People like to say that Clorindo Testa--the great Argentinean architect that died yesterday only a few months shy of his 90th birthday--remained a child for his whole life.  When it came to the city, his brand of childishness was expressed in his refusal to accept the well known English proverb admonishing that "you can't have your cake and eat it too."

His two most important buildings for Buenos Aires--the National Library and the Bank of London--display, in Clorindo's both heroic and mischievous way, the kind of architecture that results from having it both ways.

The competition brief for the library required the construction of an enormous building on a small, bucolic park along one of the edges of the city (hardly an innocent choice of site, as it had been the location of Evita and Juan Domingo Perón's residence, and Perón had been deposed only a few years earlier.)  In one of his legendary sketches, Clorindo showed how he intended to both deploy a muscular building and keep the park uninterrupted: book stacks below ground, reading areas way up above, and the park rolling in between, framed by the four elephantine legs of the structure.

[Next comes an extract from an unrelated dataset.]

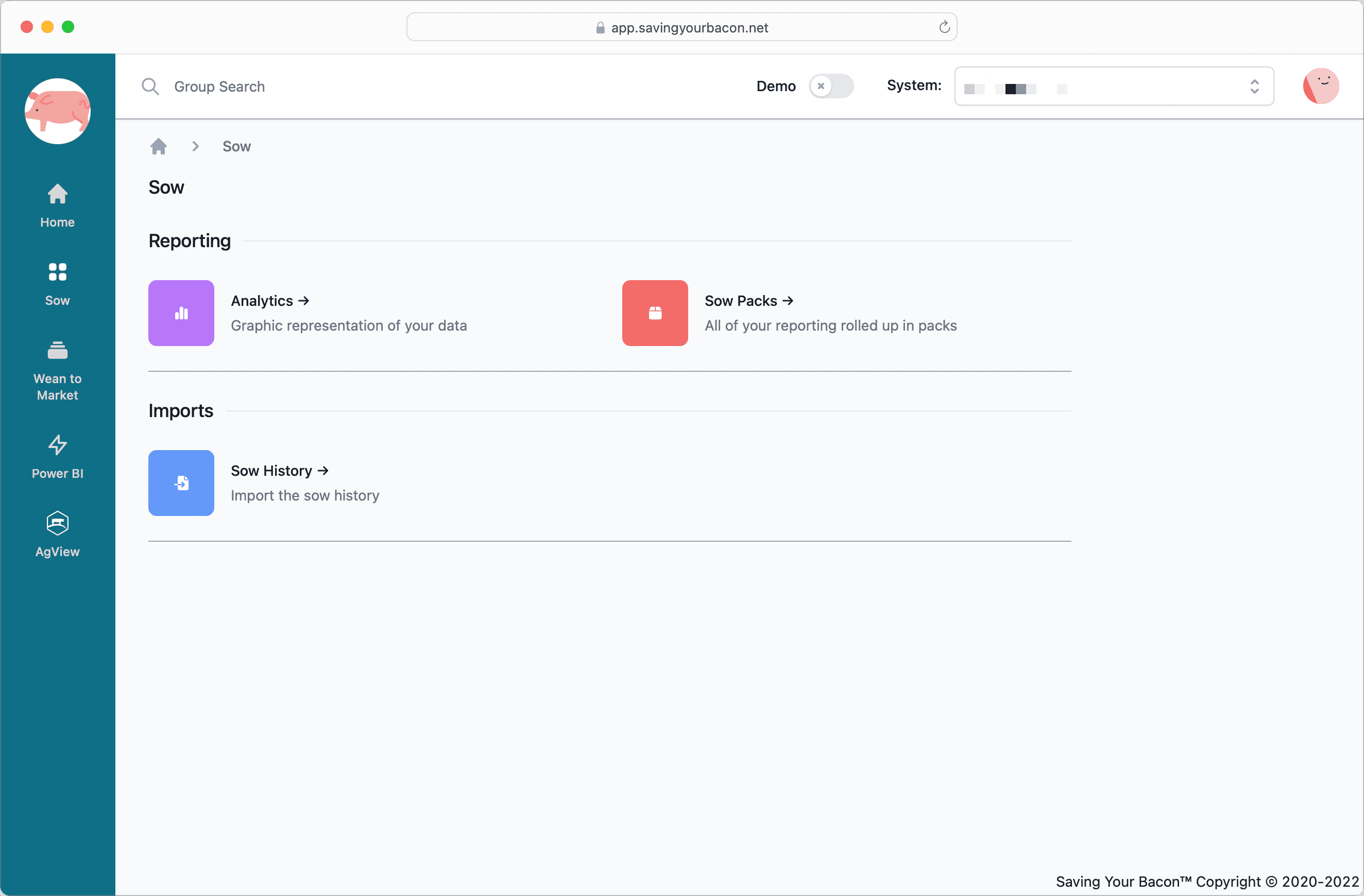Click the breadcrumb home icon

[x=159, y=147]
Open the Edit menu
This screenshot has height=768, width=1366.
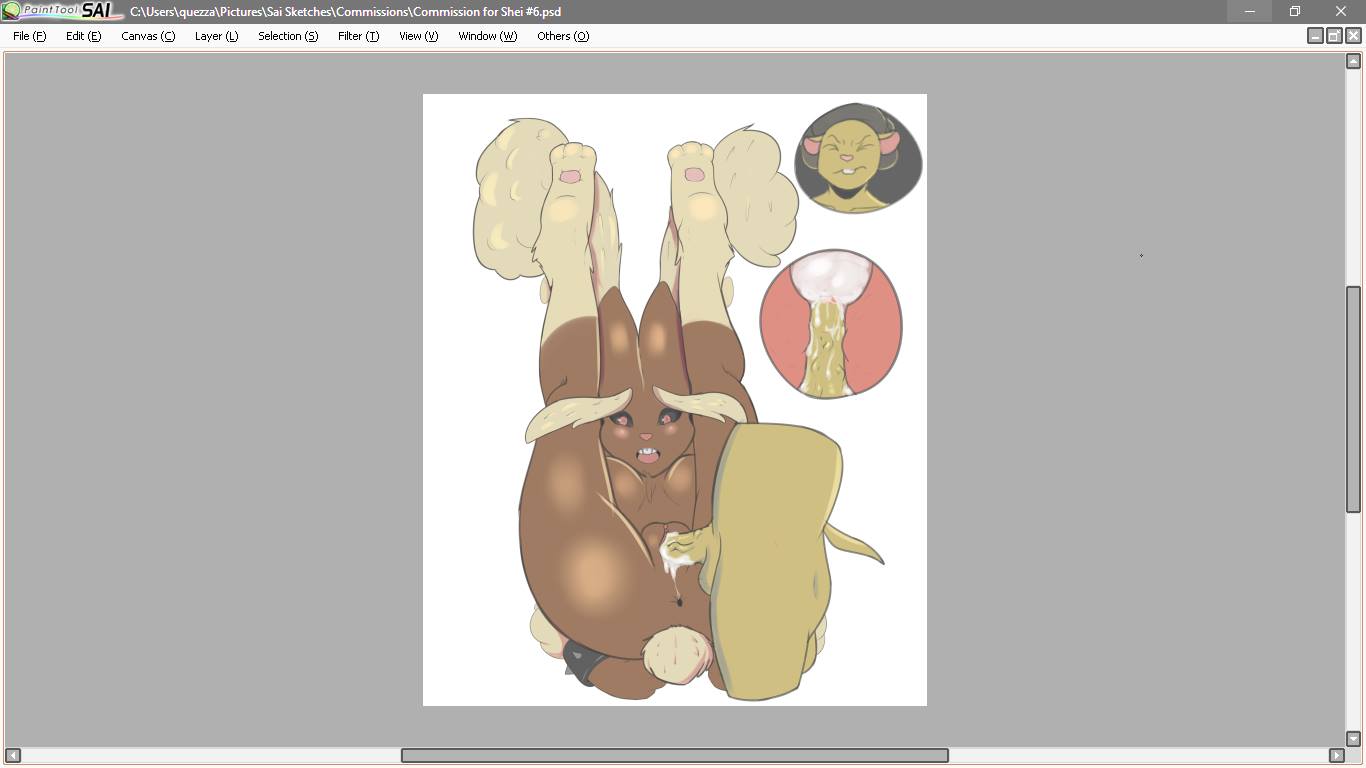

If the library's mechanism to have its cake and eat it too is the section, the bank's is the façade.  Again, Clorindo's sketches show how he does it: the monumental and highly expressive concrete piers of the bank not at all shy in their confrontation of the tall Ionic columns across the street while at the same time allowing the life of the city to permeate the public areas of his building.  Then the intermediate structures either cantilever from below or hung from above, allowing the overall interior space to develop a truly urban dimension.